ABSTRACT

Wittgenstein presented a very restricted view of the objectives of philosophy and indeed the achievements open to philosophers. Philosophy is a purely descriptive activity, and what it describes is the obvious, what everyone knows; it should not generalize, explain, or even advance theses, and although criticism and reform are possible, they are no part of the philosopher’s task. Philosophy is a therapeutic enterprise. Its aim is to help others to escape from the sort of confusions and muddles that result from inattention to language and its place in human affairs. To these ends it might clarify the use of concepts such as “authority,” “obligation,” and “rights” but it would do so not to teach us something we do not know about these concepts – because we already know everything there is to know about them – but to clear up difficulties that we have gotten into by reminding us of things we know but to which we are not paying sufficient attention.1 In one respect our discussion of Wittgenstein is been an argument that his own philosophical practice does not conform to his preachments about what philosophy should do. The arguments we have been examining constitute a highly general account or analysis of language and meaning. Of course this account insists upon the great diversity of language games and makes no attempt to reduce that diversity or to explain it in terms of some single or very small number of quintessential factors. But the argument that language is diverse and irreducible is itself a kind of generalization, and the account contains numerous other contentions of equal generality.
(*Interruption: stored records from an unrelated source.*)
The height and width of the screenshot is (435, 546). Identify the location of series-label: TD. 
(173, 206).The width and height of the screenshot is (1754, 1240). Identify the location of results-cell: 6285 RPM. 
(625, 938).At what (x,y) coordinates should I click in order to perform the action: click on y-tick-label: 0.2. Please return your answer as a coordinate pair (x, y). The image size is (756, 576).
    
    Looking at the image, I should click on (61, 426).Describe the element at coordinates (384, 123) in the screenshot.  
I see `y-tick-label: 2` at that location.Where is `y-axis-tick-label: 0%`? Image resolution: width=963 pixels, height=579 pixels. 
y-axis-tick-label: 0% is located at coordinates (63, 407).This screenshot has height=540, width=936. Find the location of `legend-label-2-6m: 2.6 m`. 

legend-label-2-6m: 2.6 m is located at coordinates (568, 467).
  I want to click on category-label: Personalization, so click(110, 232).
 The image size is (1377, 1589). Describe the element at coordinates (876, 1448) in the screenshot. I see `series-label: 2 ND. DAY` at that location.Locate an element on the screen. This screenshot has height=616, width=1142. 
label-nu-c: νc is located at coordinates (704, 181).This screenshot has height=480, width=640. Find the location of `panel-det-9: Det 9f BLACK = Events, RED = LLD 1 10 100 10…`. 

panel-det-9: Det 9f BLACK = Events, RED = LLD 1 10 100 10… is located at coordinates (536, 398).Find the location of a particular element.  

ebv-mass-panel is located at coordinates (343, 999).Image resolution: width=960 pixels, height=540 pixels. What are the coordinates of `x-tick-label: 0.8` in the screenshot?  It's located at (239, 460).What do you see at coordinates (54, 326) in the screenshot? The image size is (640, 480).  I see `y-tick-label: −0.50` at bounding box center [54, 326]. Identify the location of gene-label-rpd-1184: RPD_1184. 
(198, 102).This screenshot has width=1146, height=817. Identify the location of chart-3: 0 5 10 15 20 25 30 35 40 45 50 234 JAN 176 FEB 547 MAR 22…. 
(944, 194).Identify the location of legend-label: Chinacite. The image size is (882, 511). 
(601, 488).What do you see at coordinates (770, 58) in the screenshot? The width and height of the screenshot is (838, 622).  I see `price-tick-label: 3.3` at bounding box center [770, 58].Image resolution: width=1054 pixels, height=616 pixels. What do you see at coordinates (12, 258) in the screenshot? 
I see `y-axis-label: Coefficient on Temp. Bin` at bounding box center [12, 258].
For immediate purposes the two most important of these contentions are the discussions of “right,” “true,” and “know” in connection with the critique of the possibility of a private language and the closely connected arguments about rules, language games, and the relationships between the latter and what people do. To begin with the first discussion, recall Wittgenstein’s argument that public language eliminates the difficulty with “E,” the difficulty that a person using “E” would have nothing independent of his memory against which to test his use and hence could not know that he was actually using it in the correct manner. Unlike private language, in short, public language allows of such notions as a correct and incorrect, sensible and nonsensical use of concepts and in many cases allows certainty as to whether a concept has been used correctly or nonsensically.